Well, in my case, I was wondering why we are not using 'sizeof' ? Am I missing something or should 'sizeof' be enough ?

Code:

#include <stdio.h>


int main (void)
{
    printf ("Here is  ----%d\n", sizeof(long int) * 8);
}

Code:

#include <stdio.h>

// gcc tst.c -o tst

int main()
{
    int i;
    int Sj;
    unsigned int Uj;


    for(Sj=1, i=0; Sj != 0; Sj <<= 1,i++);

    printf("Number of iterations/bits = %d for a signed int\n", i);



    for(Uj=1, i=0; Uj !=0; Uj <<= 1,i++);

    printf("Number of iterations/bits = %d for an unsigned int\n", i);

}

Ah. Thanks. This is what I was wondering about; why it is not 64. Thanks.

Originally Posted by christop

On 64-bit Windows, the "long" type is 32 bits for backward compatibility with a bunch of poorly-written software that assumes "LONG" and "long" are the same type. Granted, Windows APIs are poorly designed for using a 32-bit "LONG" type in the first place.

Virtually every other 64-bit OS has a 64-bit long type because they don't have such backward-compatibility issues.

This was my question; thanks for the answer. I was wondering why even long ints were not allocated 64 bits.

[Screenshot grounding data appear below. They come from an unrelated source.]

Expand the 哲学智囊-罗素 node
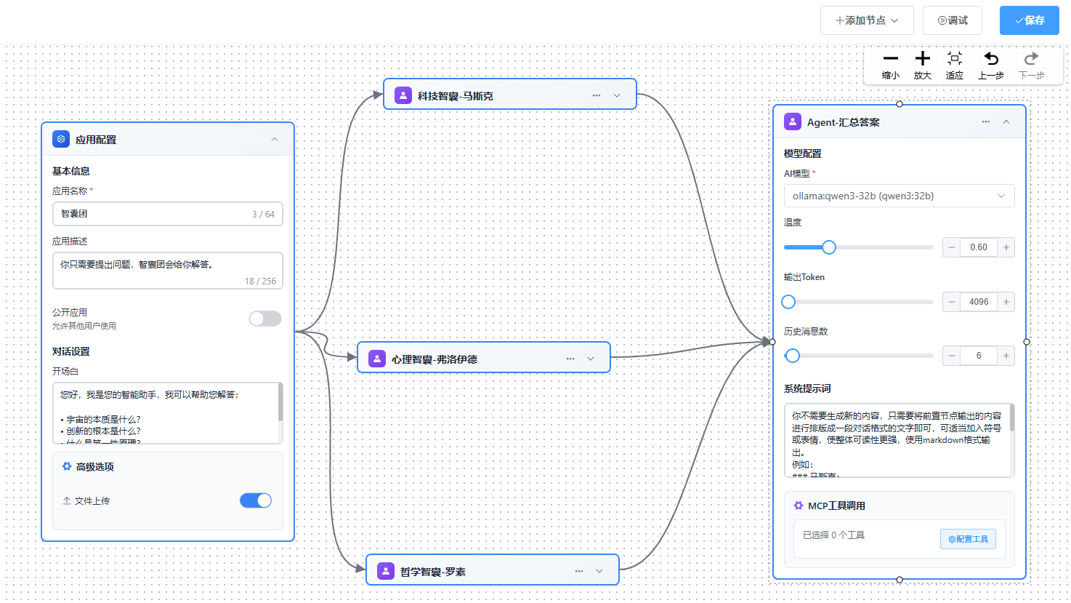 point(599,571)
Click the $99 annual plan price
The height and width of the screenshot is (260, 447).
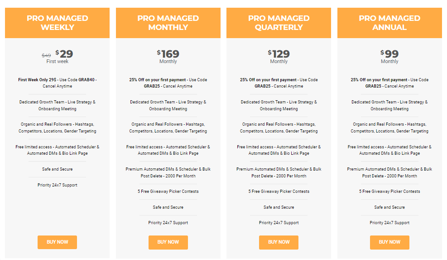[x=389, y=54]
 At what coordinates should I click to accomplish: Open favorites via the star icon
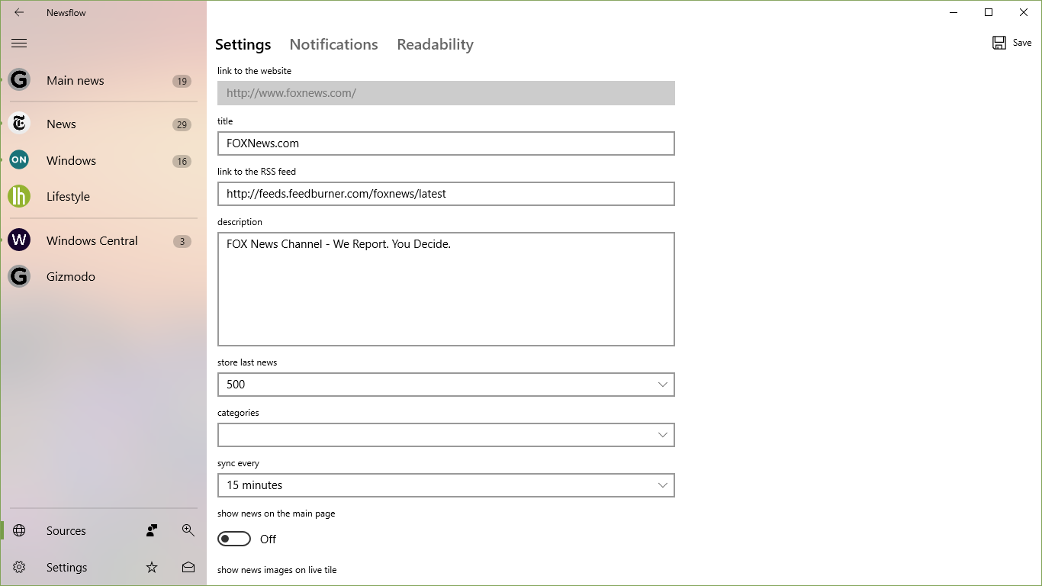pos(151,567)

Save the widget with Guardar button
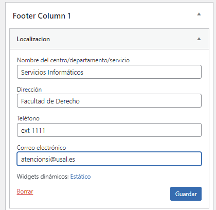click(x=186, y=194)
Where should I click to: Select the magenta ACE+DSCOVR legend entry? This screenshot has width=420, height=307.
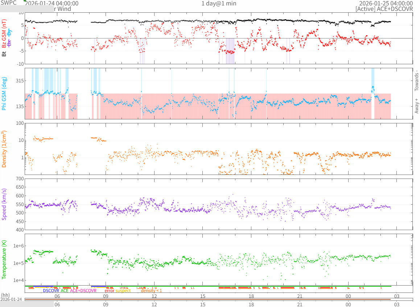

Originally Posted by whiteflags

I'm not sure how every bit set is supposed to help? Maybe looking for something like this?

Code:

    int c;
    unsigned int v = ~0;
    for (c = 0; v > 0; ++c, v &= v - 1) /* void */;

c contains the number of bits.

I should have provided more context. As you may know I switched books, and now I am following "Programming in C" by Stephen Kochan. He mentioned in chapter 11, that different machines allocate different number of bits to an integer, and not to make any assumptions on the number of bits allocated to an unsigned int when attempting one of his problems. I took that, and wanted to understand it even better; that is why I asked the question. I think knowing about these issues and understanding as to why they come up and how to find out about them is important. This is based on my very limited coding skills; I just envision I may run into situations which I need to be aware of such potential mismatches.

By the way thanks to everyone who told me to switch books.